FAQ

FAQ

Q: What is the Duchy of the Two Melillas?
A: A sovereign state located on the previously neutral (i.e. unclaimed) land strips between Morocco and the Spanish enclaves of Melilla and Ceuta.

Q: Why Two Melillas? Is one not enough?
A: The Two Melillas are the two land strips we claim: one between Melilla and Morocco, another between Ceuta and Morocco. This is in line with the historic tradition, where Naples was considered “second Sicily” as part of the Kingdom of the Two Sicilies.

Q: Are you part of Spain?
A: No. The Duchy of the Two Melillas has no connection to the Kingdom of Spain other than sharing a border with it. Likewise, we’re not the government of the Spanish city of Melilla, to which we don’t lay a claim.

Q: Is it legal?
A: Not a single law in the world forbids the creation of a new state: an authority able to issue such law simply doesn’t exist. The territory of our Duchy isn’t claimed by either Spain or Morocco, or any other state.

Q: Are you recognized?
A: As of now, we aren’t, and for this reason also our documents have no validity outside the Duchy. However, the existence of a state isn’t dependent on whether it’s recognized or not.

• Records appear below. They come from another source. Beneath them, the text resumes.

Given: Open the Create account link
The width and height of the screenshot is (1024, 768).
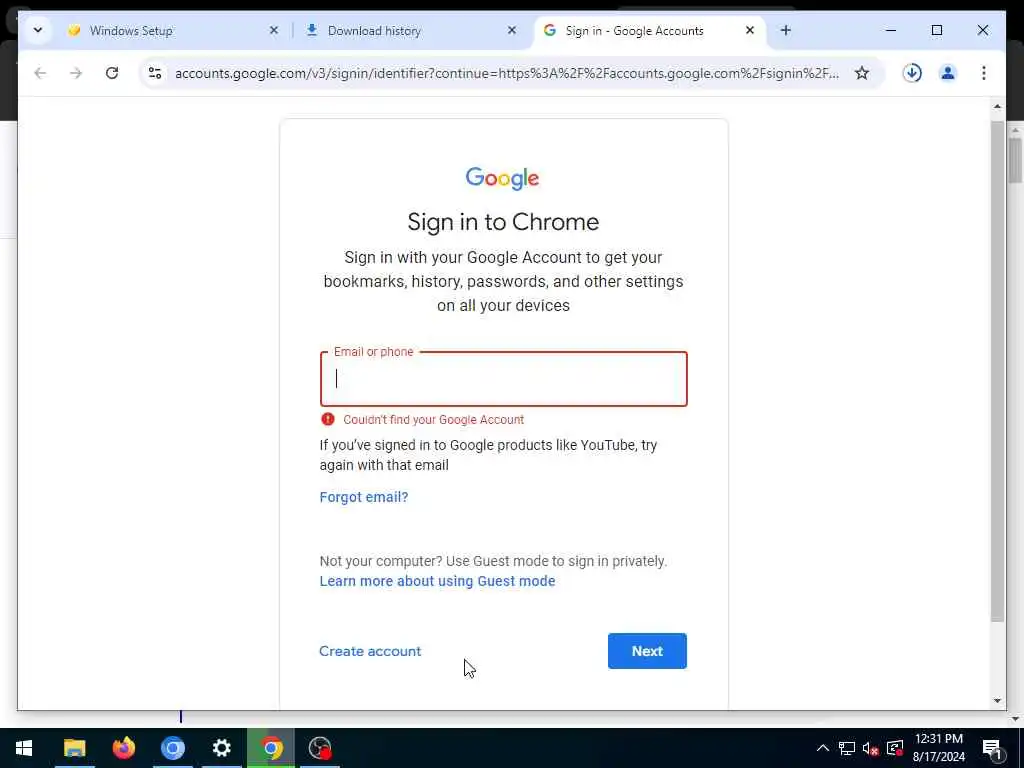Looking at the screenshot, I should 370,651.
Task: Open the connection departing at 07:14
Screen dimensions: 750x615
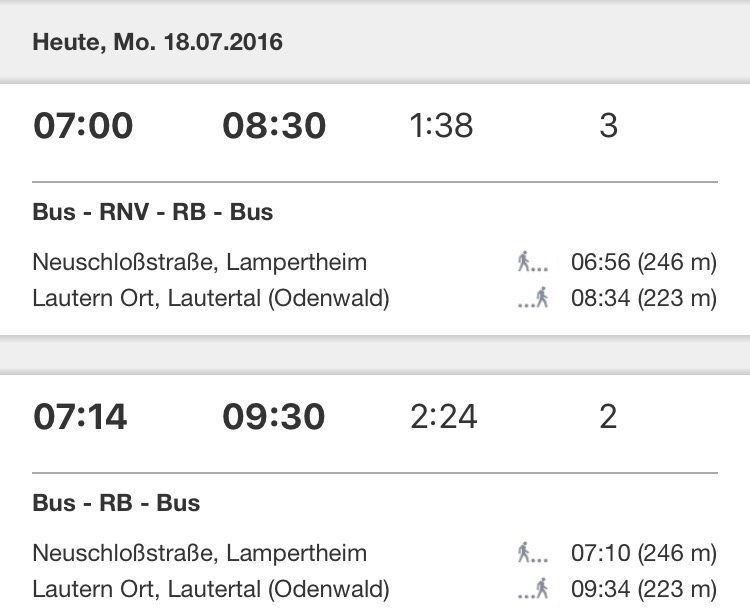Action: [81, 417]
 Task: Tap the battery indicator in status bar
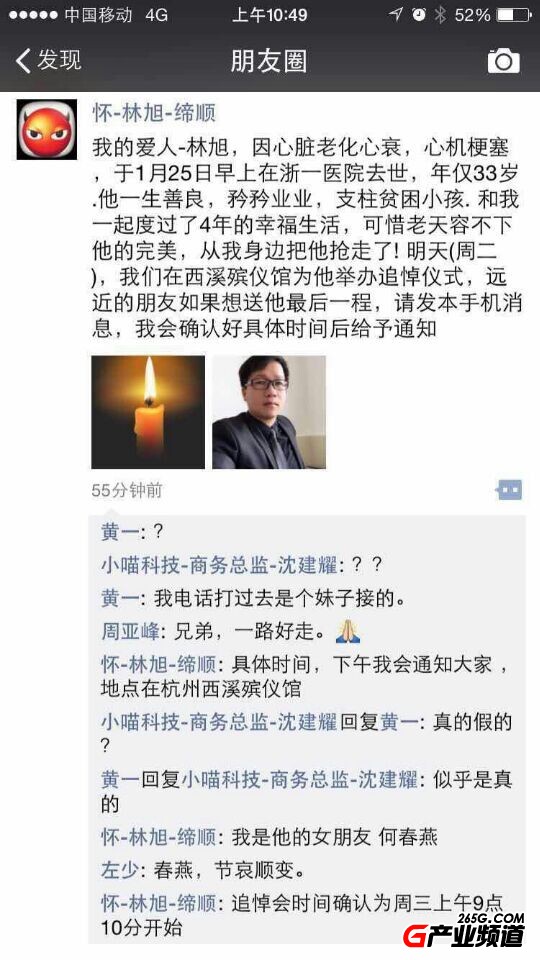tap(513, 15)
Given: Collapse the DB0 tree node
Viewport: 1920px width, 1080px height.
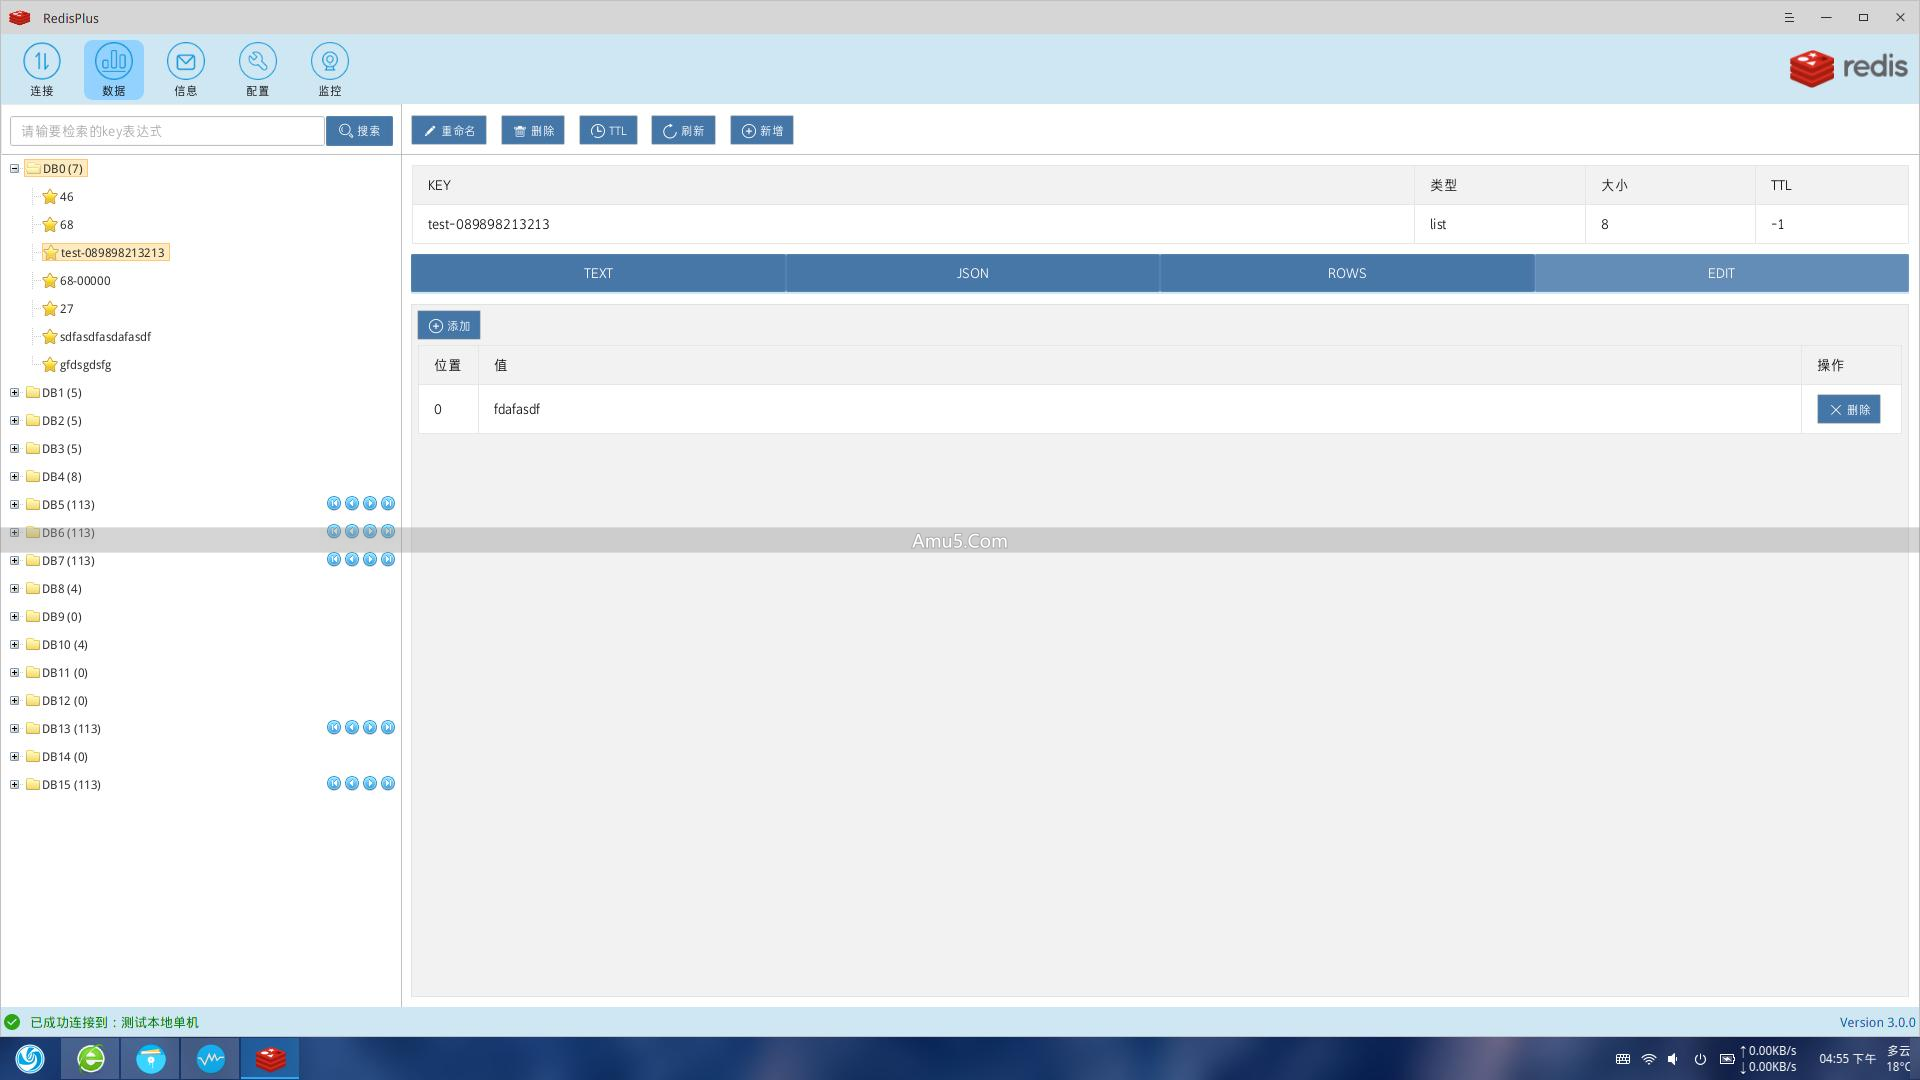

Q: If you’re Catholics, why does your Coat of Arms have the Ancient Serpent on it?
A: The serpent on our Coat of Arms is an act of courtesy to the House of Medina Sidonia, the conquerors of Melilla who have seven serpents on their Coat of Arms. Rather than copying a Coat of Arms to which we have no connection, we decided to give it new symbolism and depicted on ours the Ancient Serpent — symbol of the fall of man and of the inclination to sin of all humanity.

Q: How do I obtain citizenship and what benefits does it entail?
A: As of now, citizenship of the Duchy is only granted upon request to the residents of Melilla and Ceuta as well as to Catholic Moroccans living within 25 kilometers from the border. This policy, however, may be subject to change, which will be reflected on our website.

The Duchy of the Two Melillas is, as mentioned above, an unrecognized state, meaning that our documents aren’t recognized either. Citizenship of the Duchy doesn’t entail the right to live, or to enter, the territory of the Kingdom of Spain.